I am thinking about her, as she loves to travel.  She so enjoys the garden tour we do every year; she has been trying to worm out of me for weeks where this year’s tour might take her.   She drive-travels straight through to get her granddaughter back to Clemson University in September, and drive-travels again to pick her up at year’s end.  She travels in other ways less literal.  She considers ideas outside her realm-she is happy to go anywhere, and decide if she likes it.  She is a traveller. 

I am not a board a vehicle and go traveller.  I hate the packing and the time it takes to arrive at a destination.  I am not crazy about being away from home. I travel-reluctantly; the process exhausts me.  I am always happy to get where I am going-what is not to like about seeing new places.  Whomever can convince me to travel-many thanks.  When NASA figures out how to beam me up, I will be first in line.  On occasion, something or someone will beam me over to what never occurred to me-best regards, and many thanks for this. But I am always thinking about travelling when I design.

 I know travel is a key issue in design.  Once a mortgage survey is in my hands, my first move is to decide how, why and where one might travel in the landscape.  For anyone designing their own landscape, I would encourage them to build some roads in their garden. Some roads need to be two lane.  Other roads can be a skinny dirt two-track.  Some places need stop signs.  Other places need roundabouts.  A travel sceme is essential for you, your kids, dogs, and guests.  Plan your routes before you decide anything else.

How will you get from the house, to the grill, to the terrace, to the trash, to the rose garden, to the street, to the back door, to the compost pile, to the picnic table-how will you drive through, walk through, and linger in the space?  Where will your family and friends congregate?  If you were to walk your garden with a video camera running, would a story be told?   Expand off road wherever you have a mind to. 

No writer/gardener I ever read more clearly and more beautifully addresses the travel particular to the journey of a gardener than Dominique Browning; I have talked about this before.  Her discussion of the evolution of her garden has everything to do with travelling through, and lingering here or there. When she is stopped, she is stopped in her tracks. When she moves on to somewhere else, there is a big pair of lopping shears in her hand,  and /or significant emotional travel involved. 

She has a sense of humor about her basic unwillingness to budge off her comfort spot. She is entirely dispassionate about all of her passions.  I admire this in her.  Her writing encourages me to loosen up, and move around more.  How you will live, perch, lounge, work, read or take a nap are questions that need to be addressed before you make moves. 

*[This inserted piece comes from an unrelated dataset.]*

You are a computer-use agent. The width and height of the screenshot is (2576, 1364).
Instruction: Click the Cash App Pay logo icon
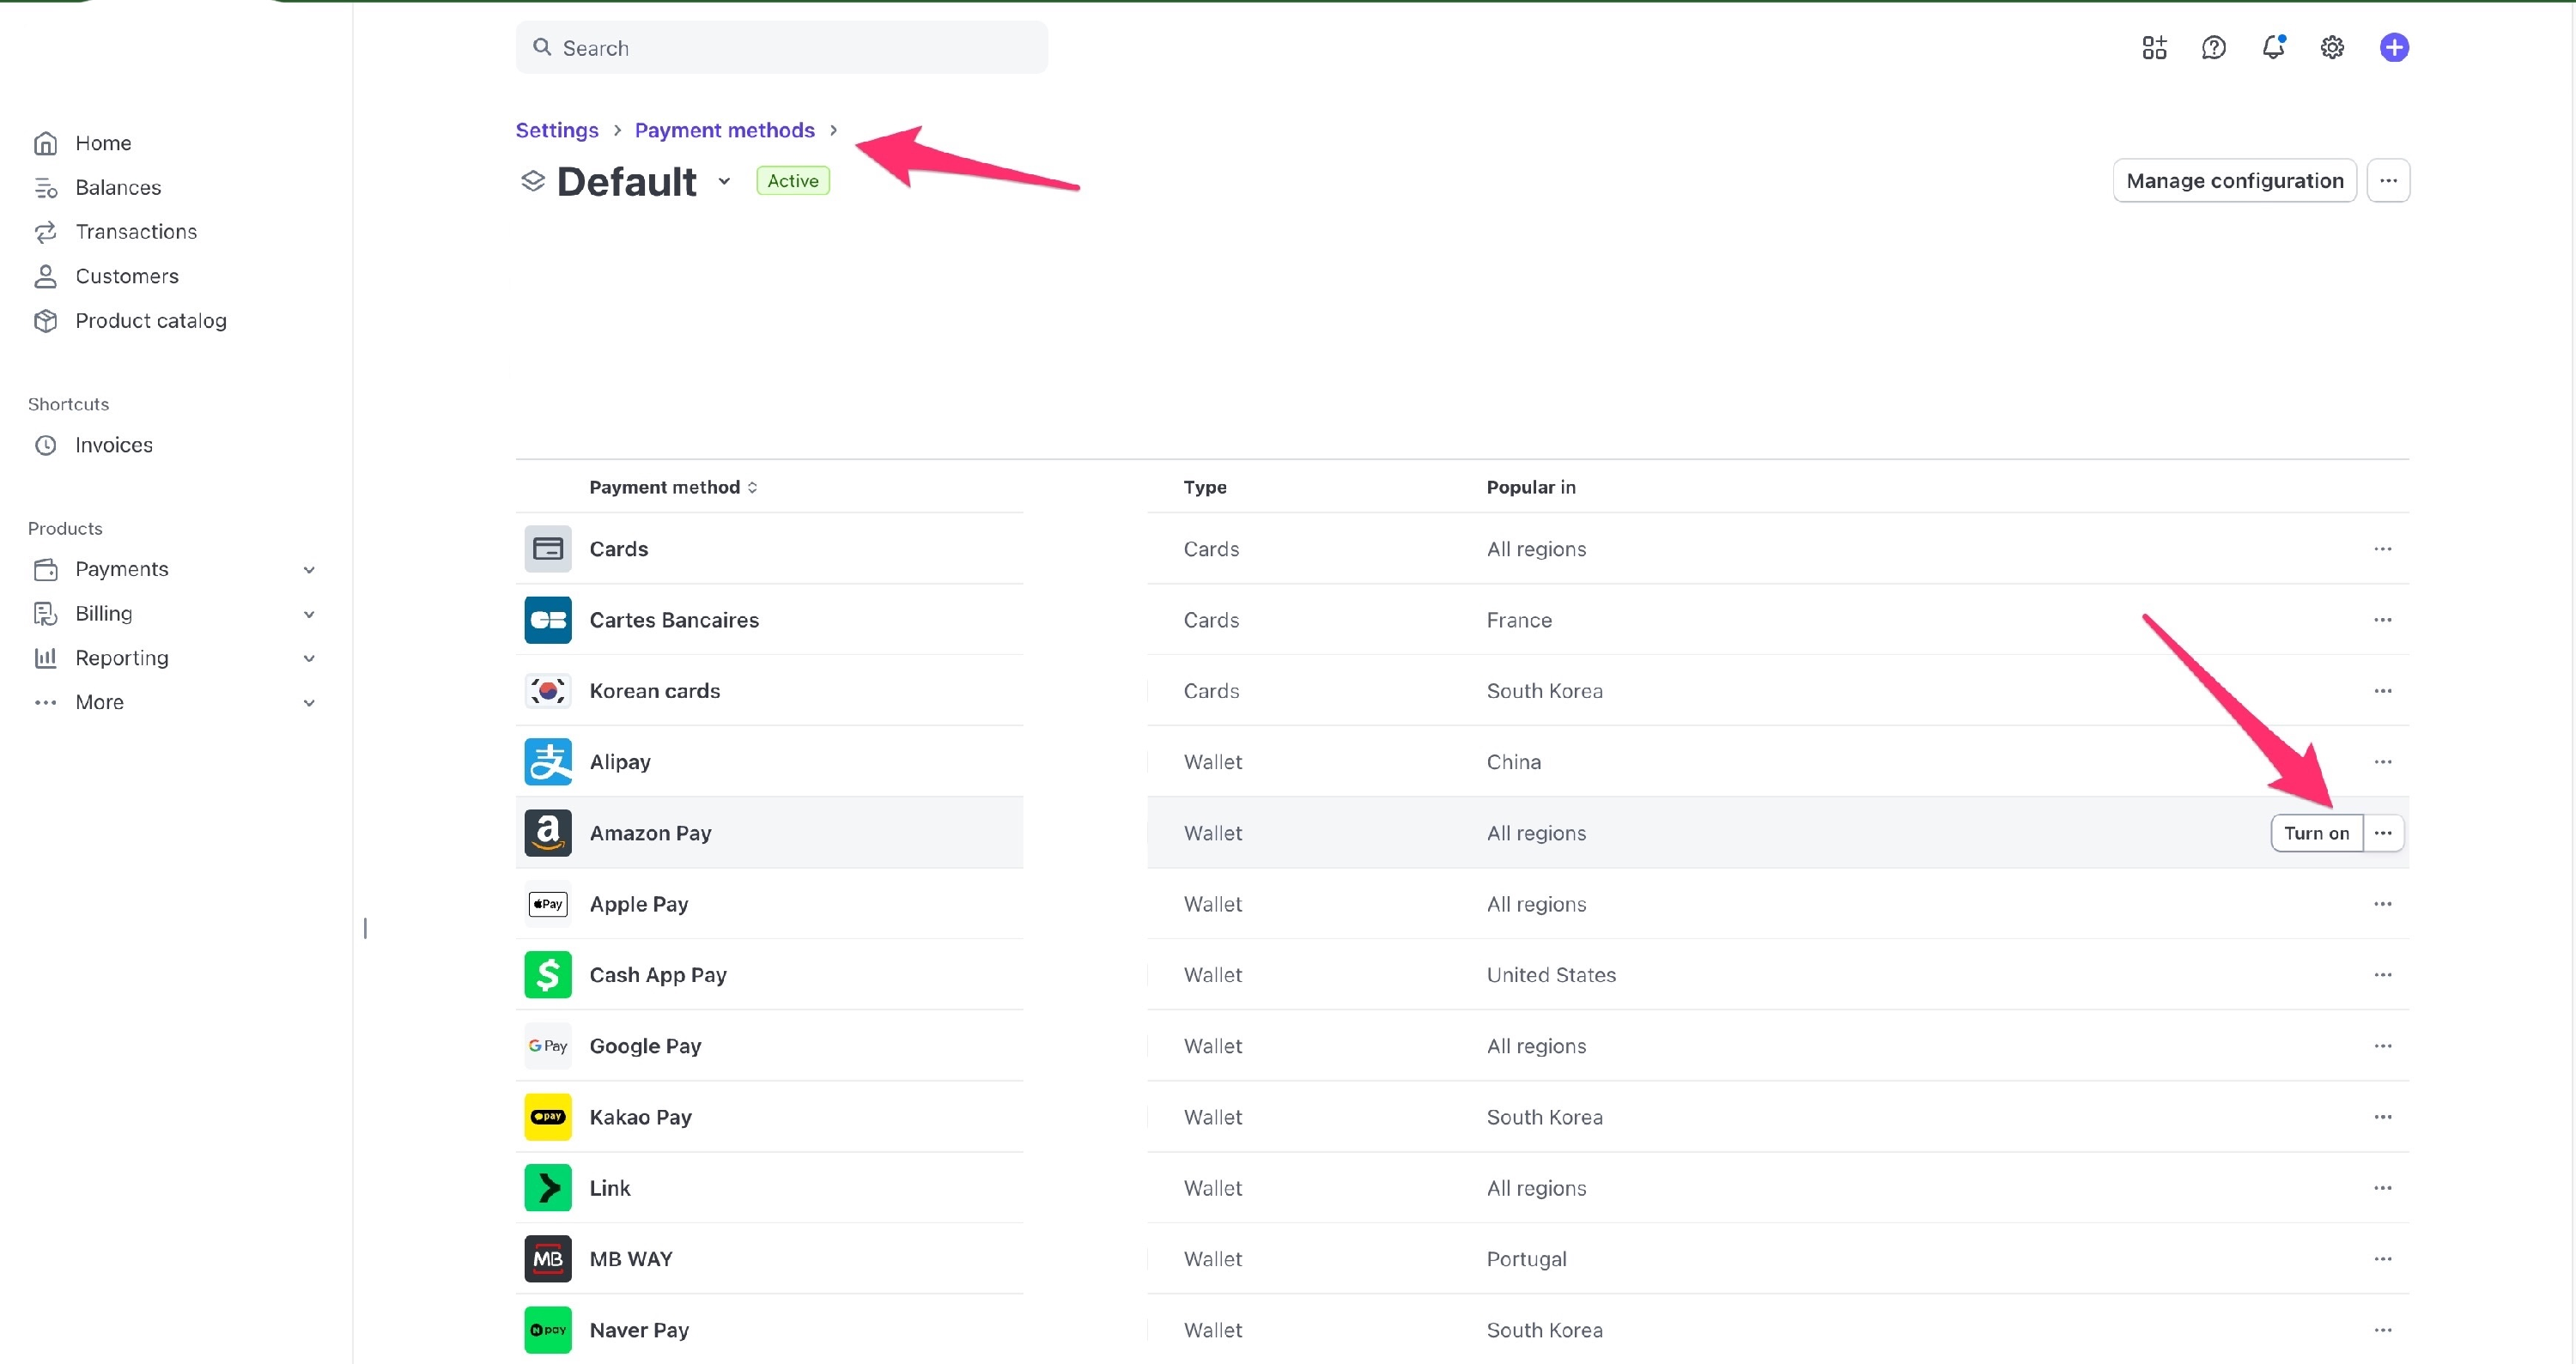pos(548,975)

 No matter how glued I am to my place, I put that aside, and encourage myself to take my clients somewhere. Somewhere better than they thought they could have it. Think about this, you people who have a mind to design your own gardens.  If you have a notion to hire a designer, first and foremost understand how you will travel through the landscape they have designed for you.

Jane’s travels are much more than I have detailed here.  Like all of us, she has roads to travel, like them all or not.  Getting control of  the layout of those roads may make things easier.  Some paths are 25mph quiet zones.  Others have lots of traffic. It is important to get this part right.  Some badly placed plants can easily be moved-your routes, not so easy to redo.  Whether you use a piece of paper, a garden hose, landscape paint, or stakes and strings, taking the time to plan your trip is a good idea.